Work that golden rule until it hurts
July 19, 1999
For every hard-working and polite C-Store employee and Union cashier on campus, there must be five or six who view it as their personal mission to screw with people whose only agenda is consumerism.
The decline of services in this country has been a well-established fact since homesteaders on their way to grab land in Oklahoma were forced to pay nearly a dollar for a twenty-pound sack of flour by the owner and operator of the local hitchin’ post.
The American dream cannot succeed unless the dreamer is willing to walk all over the dreamee, I guess.
Anyone on campus who has ever attempted to pull a Union cashier away from the latest John Grisham novel before the grease on his fries congeal knows how apathy and attention deficit disorder have made basic, polite service impossible.
I recently bought one of those cheesy, shiny phone cards from the C-Store in the Maple-Willow-Larch Commons. Having heard about what a great deal was to be had, I decided to put aside my normal apprehension and dread fear of getting screwed by the gilded plastic devils.
As if God Himself wanted to make sure I never bought another card of questionable quality, my four-point-nine-cent-per-minute wonder of modern technology gave up the ghost within 20 minutes.
This did not sit well with me.
However, reasonable as I am, I decided to call the toll-free number on the back to plead my case.
Of course, no one ever answered that number. What was I to do?
No problem. I would just take it back to the C-Store I got it from and explain my travails to the fellow student behind the counter. Surely she would understand the pain of getting screwed.
As jaded as I am, I still get sucked in on that one.
I explained the situation to the terse young woman behind the counter. She offered me the toll-free number I had already called. When I told her it wasn’t working for me, she asserted that it had always worked for her. Apparently she had also know the hassles of cheap phone cards.
When I tried to explain how that option felt exhausted for me, young Eva Braun actually asked me where I was getting my attitude. Apparently, where she comes from, she is not used to dusky types getting uppity with her.
Now, I’ve worked my fair share of entry-level positions for a variety of customer service-oriented fields from taco-slinging cashier and cook to burger-slinging cook and cashier.
I seem to remember a variety of instructions for dealing with problems and not one of them included lecturing customers on the appropriate tone one should take with cash register jockeys.
If a situation became too problematic, we always had the fallback position of passing people along to the manager.

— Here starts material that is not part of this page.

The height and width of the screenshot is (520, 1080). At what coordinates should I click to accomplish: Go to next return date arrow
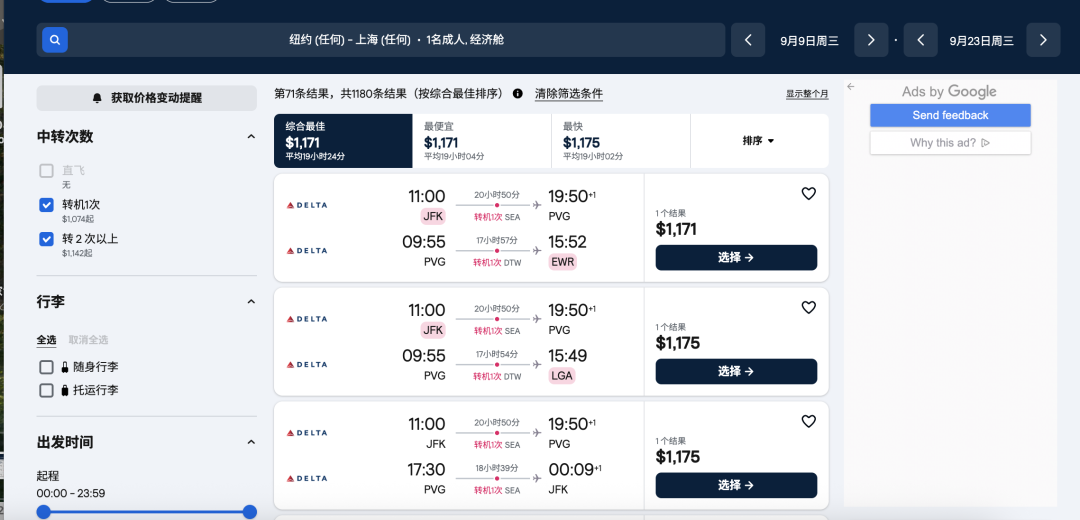pos(1043,40)
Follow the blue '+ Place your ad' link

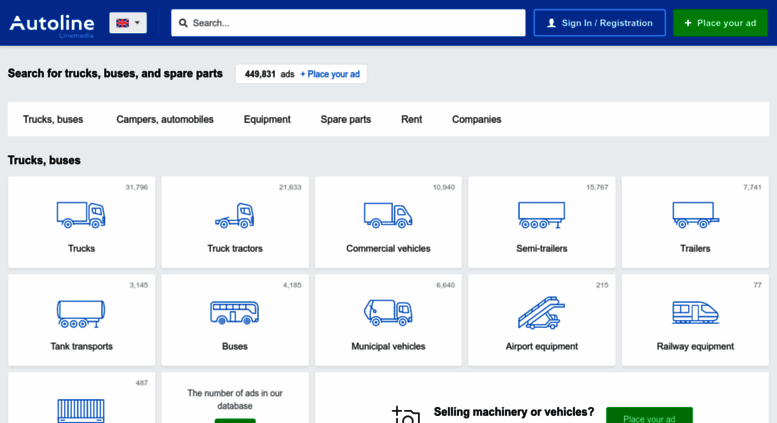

There are all kinds of steps before “I can’t help you” and “what’s your problem, pal.” Steps guided by philosophies like “the customer is always right” come to mind. Fat chance.
You’re lucky to get a “thank you” these days. Mark it down in your diary if you do because you will need to live off the good feeling from that one for a good long time, my friends.
Perhaps the fault is our own. Perhaps we have put these positions down for so long that we have created clerk monsters incapable of human emotions — creatures so vile and hateful they cannot, under any circumstances, put themselves in the customer’s place and help a brother out.
Maybe coming fresh from your own McJob taking guff from dozens of unruly customers, your only outlet is to take it out on the poor wage slave behind the counter.
It is not inconceivable that we are creating our own vicious circle here. An unending cycle of bitter attempts to get one up on that last person who yanked our cord a little too tight.
The boss chews you out, the least you deserve is a little dignity when you hit the drive-through, right? If that spotty-faced teenager behind the cash register forgets your ketchup packets, why not lay into him? Maybe reducing another human being to his component parts and reducing his dignity is the only way to feel a little better about ourselves.
For me, I will always make it a point to compliment good service and tip as well as I can.
The decline of manners has taken its toll on us all and if graciousness and dignity are impossible at work or during that tax audit, then try creating some for someone else.
As a member of the public, you know how unreasonable you can be. Give each customer the benefit of the doubt.
Likewise, treat every cashier and pizza delivery guy the way you would want to be treated if you had to make your living dealing with people like you.
Greg Jerrett is a graduate student in English from Council Bluffs. He is opinion editor of the Daily.